Every performer in Heritage High School’s supporting cast contributed to the fiery atmosphere of the show. From riveting fight scenes to a salsa dance off, the cast’s enthusiasm was unwavering. Giselle Tirado and Bella Tenaglia’s choreography electrified the already ample energy, though some dance sequences could have been more synchronized. Several supporting actors showed tremendous dedication to their characterization. Becky Schneider, as Maria’s sister in-law Anita, put stupendously sassy spin on her role. She also displayed admirable vocal conviction -- especially in the number “America,” in which she struts around the stage gleefully singing about the perks of living in America. Liam Kittson, as Action, the “class clown” of The Jets gang, sent eruptions of laughter through the audience with his vibrantly animated expressions and deadpan comic delivery. As Kittson and the rest of the Jets rebounded around the stage making fun of a police officer in “Officer Krupke,” their brotherly dynamic illustrated a softer side of the ruthless gang.

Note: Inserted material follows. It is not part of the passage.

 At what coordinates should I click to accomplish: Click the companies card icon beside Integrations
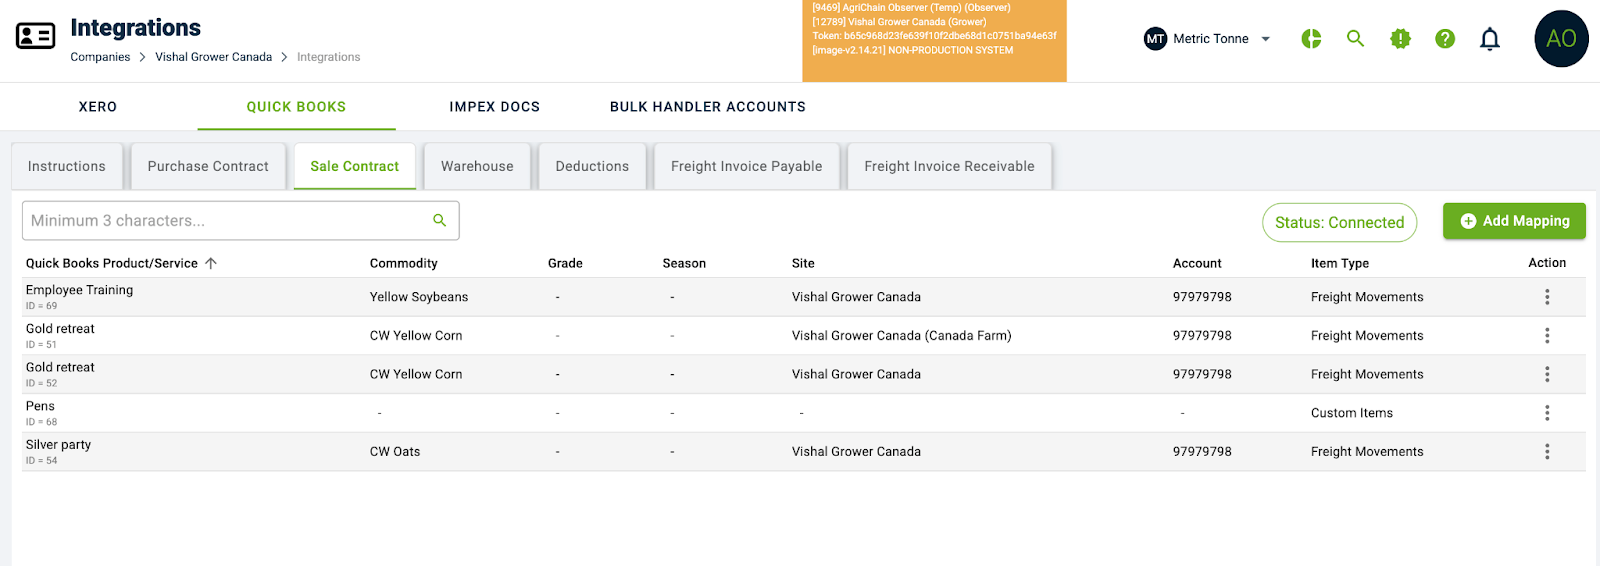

Despite some minor glitches, the technical elements of the production were a success. The lighting was often mesmerizing. In the dream sequence “Somewhere,” shadowy lights silhouetted a group of ballet dancers, whose effortless movements created an appropriate dreamlike quality. The set, complete with a wall of graffiti and exposed brick, wondrously transported audiences to the dark, dangerous streets of New York City. The scene changes were expertly executed, and allowed the production to continue seamlessly.
Whether it’s the Elizabethan Era or the 21st century, passion, violence and danger are sure to draw a crowd. Heritage High School does this and more in their rapturous production of West Story.